TASK OBJECTIVE -
Select and copy out every line in the records containing "will".

---------- SOURCE RECORDS ----------

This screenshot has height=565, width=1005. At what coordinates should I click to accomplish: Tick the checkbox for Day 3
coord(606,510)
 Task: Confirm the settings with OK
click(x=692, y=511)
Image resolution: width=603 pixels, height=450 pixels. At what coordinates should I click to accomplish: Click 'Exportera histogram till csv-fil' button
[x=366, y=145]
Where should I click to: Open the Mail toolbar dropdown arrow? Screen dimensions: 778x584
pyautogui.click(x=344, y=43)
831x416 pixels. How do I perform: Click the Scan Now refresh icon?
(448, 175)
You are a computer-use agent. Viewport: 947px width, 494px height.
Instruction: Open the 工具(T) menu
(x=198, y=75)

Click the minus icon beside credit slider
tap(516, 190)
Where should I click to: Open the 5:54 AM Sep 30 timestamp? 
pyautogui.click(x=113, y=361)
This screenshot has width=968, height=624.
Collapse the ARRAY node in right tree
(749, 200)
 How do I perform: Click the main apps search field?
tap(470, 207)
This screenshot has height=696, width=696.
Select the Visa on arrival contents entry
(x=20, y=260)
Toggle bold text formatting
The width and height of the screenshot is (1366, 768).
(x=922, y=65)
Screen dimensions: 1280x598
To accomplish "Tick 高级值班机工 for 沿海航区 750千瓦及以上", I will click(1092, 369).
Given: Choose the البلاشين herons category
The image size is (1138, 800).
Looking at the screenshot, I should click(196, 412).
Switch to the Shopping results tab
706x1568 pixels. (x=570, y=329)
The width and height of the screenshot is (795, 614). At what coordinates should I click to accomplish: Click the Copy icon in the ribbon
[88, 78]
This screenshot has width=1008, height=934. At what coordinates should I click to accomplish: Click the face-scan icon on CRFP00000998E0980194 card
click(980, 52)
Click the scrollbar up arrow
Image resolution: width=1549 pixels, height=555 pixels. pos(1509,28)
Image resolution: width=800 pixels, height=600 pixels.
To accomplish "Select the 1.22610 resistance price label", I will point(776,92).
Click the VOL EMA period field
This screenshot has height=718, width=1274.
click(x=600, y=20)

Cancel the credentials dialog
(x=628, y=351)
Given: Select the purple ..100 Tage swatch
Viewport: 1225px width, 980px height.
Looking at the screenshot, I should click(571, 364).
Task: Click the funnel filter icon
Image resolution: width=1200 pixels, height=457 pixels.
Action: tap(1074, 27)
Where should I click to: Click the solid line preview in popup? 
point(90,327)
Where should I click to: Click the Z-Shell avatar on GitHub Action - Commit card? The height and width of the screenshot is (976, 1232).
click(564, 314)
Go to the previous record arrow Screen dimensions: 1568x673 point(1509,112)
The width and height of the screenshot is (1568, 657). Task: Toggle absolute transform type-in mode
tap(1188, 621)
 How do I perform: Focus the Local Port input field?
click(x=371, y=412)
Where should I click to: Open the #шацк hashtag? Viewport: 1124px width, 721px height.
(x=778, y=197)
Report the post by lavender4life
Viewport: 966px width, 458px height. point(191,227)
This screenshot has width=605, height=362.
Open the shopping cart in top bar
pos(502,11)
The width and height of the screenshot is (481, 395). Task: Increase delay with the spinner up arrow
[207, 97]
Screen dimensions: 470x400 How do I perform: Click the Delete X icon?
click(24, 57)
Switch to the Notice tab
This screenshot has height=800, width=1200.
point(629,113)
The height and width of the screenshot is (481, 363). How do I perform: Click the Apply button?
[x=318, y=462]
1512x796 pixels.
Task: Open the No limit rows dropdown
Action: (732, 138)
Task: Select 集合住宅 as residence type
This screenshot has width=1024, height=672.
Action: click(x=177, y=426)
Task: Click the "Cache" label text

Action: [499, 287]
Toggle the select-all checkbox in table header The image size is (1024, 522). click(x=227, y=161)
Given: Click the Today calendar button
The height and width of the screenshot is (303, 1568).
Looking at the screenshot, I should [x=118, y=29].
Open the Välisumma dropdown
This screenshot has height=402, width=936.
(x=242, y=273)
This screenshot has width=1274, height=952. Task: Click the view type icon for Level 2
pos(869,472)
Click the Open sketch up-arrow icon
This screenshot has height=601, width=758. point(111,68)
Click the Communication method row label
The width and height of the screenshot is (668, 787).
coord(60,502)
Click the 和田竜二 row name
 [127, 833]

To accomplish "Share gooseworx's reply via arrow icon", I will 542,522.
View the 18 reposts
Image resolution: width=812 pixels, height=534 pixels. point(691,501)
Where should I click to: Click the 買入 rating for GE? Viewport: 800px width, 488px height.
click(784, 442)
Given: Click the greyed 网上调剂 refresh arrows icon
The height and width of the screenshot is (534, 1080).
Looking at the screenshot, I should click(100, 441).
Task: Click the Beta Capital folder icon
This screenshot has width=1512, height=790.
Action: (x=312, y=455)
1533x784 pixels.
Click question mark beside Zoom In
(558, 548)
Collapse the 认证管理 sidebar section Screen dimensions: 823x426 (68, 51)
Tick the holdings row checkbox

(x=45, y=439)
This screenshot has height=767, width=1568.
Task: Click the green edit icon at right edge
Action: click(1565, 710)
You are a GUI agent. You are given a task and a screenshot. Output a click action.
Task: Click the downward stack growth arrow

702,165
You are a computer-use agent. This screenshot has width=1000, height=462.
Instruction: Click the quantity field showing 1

----------

RESPONSE TO THE TASK -
To accomplish "Tick 高级值班机工 for 沿海航区 750千瓦及以上", I will click(1092, 369).
To accomplish "Select the 1.22610 resistance price label", I will point(776,92).
To accomplish "Share gooseworx's reply via arrow icon", I will 542,522.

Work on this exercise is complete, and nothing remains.